Consigne - Recopiez le passage du texte fourni qui commence par les mots contenant « C'est un peu » et finit par « est un monstre. », en y remplaçant « roman » par « récit ».

Texte fourni -

%%

Que dire à propos de ce livre? Que Bataille l'avait abandonné et qu'il ne fut publié qu'à la suite de l'encouragement de ces amis? Que le livre est écrit en 1935? Qu'il y déploie les salissures de l'âme humaine et de sa passion morbide pour la mort. Troppmann ne fantasme-t-il pas sur la nécrophilie? ne va-t-il pas jusqu'à imaginer faire l'amour à sa mère qui vient de mourir?

C'est un peu tout cela. Tous les personnes du roman sont mus par une vague autodestructrice, malades, illusionnés et désillusionnés, au bord des fenêtres à de multiples reprises, au bord de l'abîme.

Des débuts de la guerre civile espagnole à la rencontre avec les jeunesses hitlériennes, la fin du roman donne une ampleur insoupçonné au reste du livre qui, il faut bien l'écrire, n'est pas agréable à lire.
Ses relations aux femmes de "sa vie" sont nauséabondes et obscures, sujets de passion et de d'exécration.

A la fin du roman, Dirty s'inquiète de l'arrivée de la guerre, de l'inévitabilité de la mort des enfants, souhaitant la guerre tout en sachant qu'elle est un monstre.

Un concentré de misanthropie à l'aube d'une décennie effroyable pour l'humanité.

%%

Données extraites -
%%

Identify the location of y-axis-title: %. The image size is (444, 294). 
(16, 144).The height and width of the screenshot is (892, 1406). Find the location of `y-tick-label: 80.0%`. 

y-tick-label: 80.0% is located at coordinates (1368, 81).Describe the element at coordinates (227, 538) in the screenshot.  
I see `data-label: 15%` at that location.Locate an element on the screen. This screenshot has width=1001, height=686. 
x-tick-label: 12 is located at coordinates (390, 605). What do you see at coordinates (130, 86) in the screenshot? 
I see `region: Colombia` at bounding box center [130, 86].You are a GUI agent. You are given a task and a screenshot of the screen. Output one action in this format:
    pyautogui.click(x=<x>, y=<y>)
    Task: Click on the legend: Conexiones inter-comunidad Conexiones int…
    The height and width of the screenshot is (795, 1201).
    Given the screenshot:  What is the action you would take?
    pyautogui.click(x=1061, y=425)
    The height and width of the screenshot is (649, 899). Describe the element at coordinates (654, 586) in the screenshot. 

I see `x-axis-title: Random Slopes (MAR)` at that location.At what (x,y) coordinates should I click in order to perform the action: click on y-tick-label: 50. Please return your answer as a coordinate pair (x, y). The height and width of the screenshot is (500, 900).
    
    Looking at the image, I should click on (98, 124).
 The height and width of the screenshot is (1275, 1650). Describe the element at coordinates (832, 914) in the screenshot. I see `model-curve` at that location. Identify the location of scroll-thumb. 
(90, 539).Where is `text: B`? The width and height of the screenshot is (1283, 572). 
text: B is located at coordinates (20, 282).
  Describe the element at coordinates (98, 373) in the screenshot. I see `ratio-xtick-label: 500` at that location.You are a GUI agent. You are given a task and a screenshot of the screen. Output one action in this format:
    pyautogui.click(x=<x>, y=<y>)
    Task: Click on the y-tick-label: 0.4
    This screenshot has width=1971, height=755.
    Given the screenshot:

%%

Réponse rédigée -
C'est un peu tout cela. Tous les personnes du récit sont mus par une vague autodestructrice, malades, illusionnés et désillusionnés, au bord des fenêtres à de multiples reprises, au bord de l'abîme.

Des débuts de la guerre civile espagnole à la rencontre avec les jeunesses hitlériennes, la fin du récit donne une ampleur insoupçonné au reste du livre qui, il faut bien l'écrire, n'est pas agréable à lire.
Ses relations aux femmes de "sa vie" sont nauséabondes et obscures, sujets de passion et de d'exécration.

A la fin du récit, Dirty s'inquiète de l'arrivée de la guerre, de l'inévitabilité de la mort des enfants, souhaitant la guerre tout en sachant qu'elle est un monstre.